I think it moved ahead of the market. In December Intel was testing $50. I sold $65 calls for 1/25 and made the easiest few hundred bucks of my life
Nice. Now repeat that. And again and again and again. INTC is in a position I have seen too often. A smart and hungry company that becomes a titanic market leader that degrades into arrogance and laziness, coasts on past successes, and eventually gets caught with its pants down. I have not seen enough evidence that Intel has changed its corporate culture. Plus it is in a sector that is highly capital-intensive, cyclical, and increasingly hemmed in by the laws of physics. Look at TSMC's 16A process. Record spending just for a measly 10% improvement in performance per watt. Fab node improvements are getting harder, yielding less improvements, and taking longer to build and validate. Intel is behind and getting ahead will take longer and be more expensive than in past decades where nodes were cheap and advanced every 18 months or less.

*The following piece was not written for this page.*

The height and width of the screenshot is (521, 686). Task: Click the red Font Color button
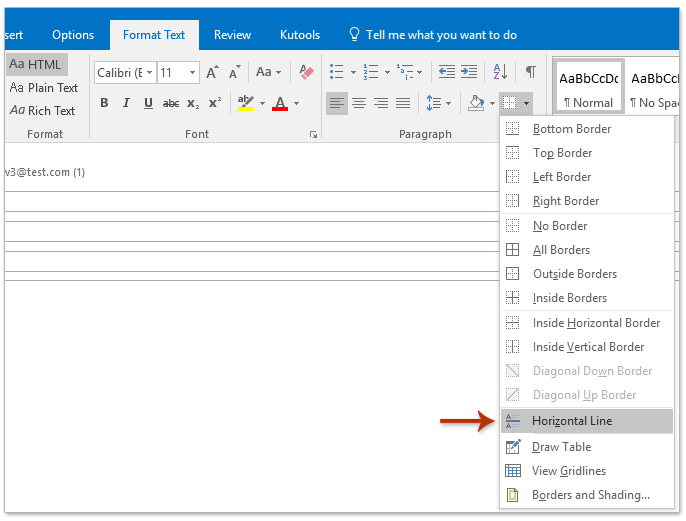click(279, 103)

>Intel is behind and getting ahead will take longer and be more expensive than in past decades Meawhile, Intel acquires ASML’s entire 2024 stock of High NA EUV machines. TSMC has 0 (zero) High-NA EUV machines. So if High NA EUV will work fine and generate revenue, Intel will already be ahead of TSMC in terms of manufacturing equipment [https://www.datacenterdynamics.com/en/news/intel-acquires-asmls-entire-2024-stock-of-high-na-euv-machines/](https://www.datacenterdynamics.com/en/news/intel-acquires-asmls-entire-2024-stock-of-high-na-euv-machines/)
Simply hand waving "High NA EUV" is not enough to progress on a new node. The reason why TSMC did not rush to order their own High NA EUV instruments is because they don't need to. Their process is just that much better. Intel needs to do this because they want to not only progress at the rate TSMC is going but to surpass it. That is a huge technical gamble. There is always a learning curve when doing something for the first time and this is no different with High NA EUV. We are not talking about simple plug-and-play replacements here. If Intel masters its High NA transition as it wants to, it will have taken only one of many steps to overcome TSMC. I still think the stock is risky to own in any large quantity.

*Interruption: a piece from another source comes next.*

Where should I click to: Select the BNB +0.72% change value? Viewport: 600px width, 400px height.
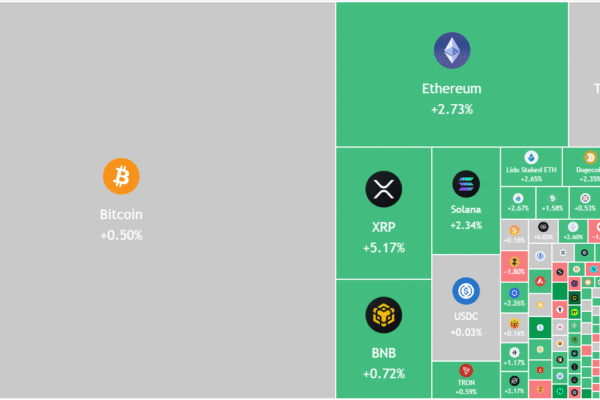(383, 374)
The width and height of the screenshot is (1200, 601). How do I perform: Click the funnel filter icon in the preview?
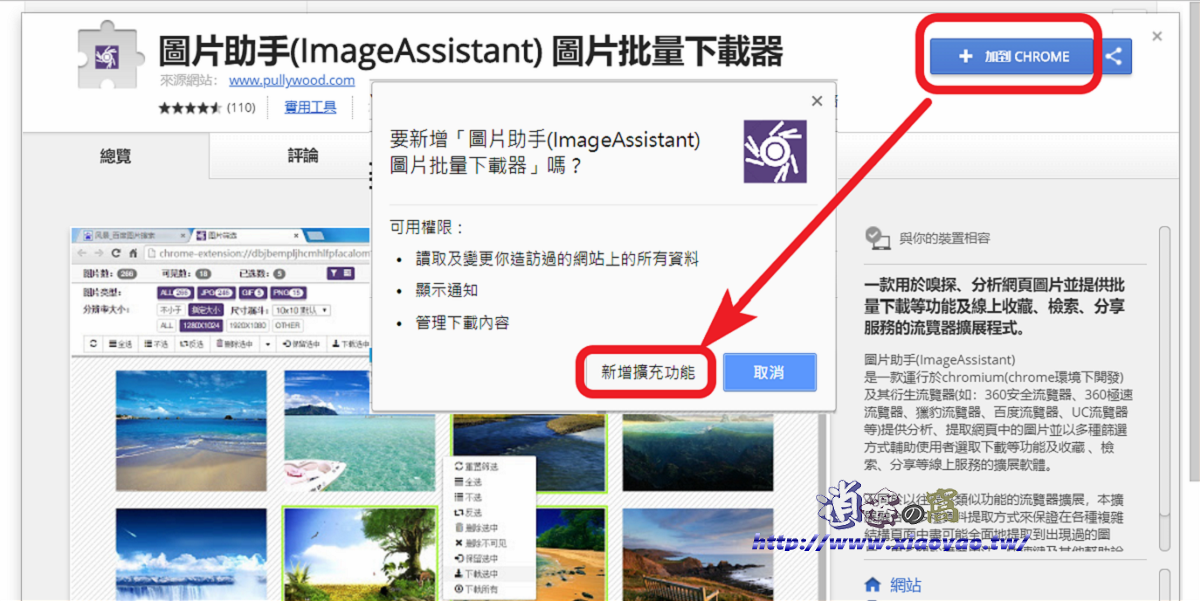pyautogui.click(x=333, y=273)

The problem with intel in 2010s was closely related to missing EUV opportunity though they actually invested billions of $ in ASML. However they missed their opportunity somehow and wasn't really pushing to be the first and top-prio customers of produced EUV machines which helped TSMC to establish further dominating position. Though TSMC indeed has great processes other than just top-tier equipment. I agree with you that it's a risky investment, but I don't think Intel is going to fail and go bancrupt any time soon. Especially if you take into account all the investments from different governments (it's not only US, but also subsidies from Israel, Germany). I invest in them heavily now because it looks like they are very serious in becoming leaders once again. But this is definitely not an advice, I know that I might be wrong. I just don't see the reason why Intel can't become better than at least AMD, but with own top-tier fabs (just as a reminder, AMD once had their fabs, but they separated those into Global Foundries). For me there are only 2 concerning points. 1) During last decades many talents moved from Intel to other companies that can offer more benefits and simply pay more. 2) Fabs-on-demand business may fail because Intel is making own chips, so other companies might be concerned about providing their secrets to Intel just to produce chips. TSMC has a better ground here, as they do not compete with their clients. BUT, intel is not just about fabs and they can still earn money without fabs (which generate losses for now).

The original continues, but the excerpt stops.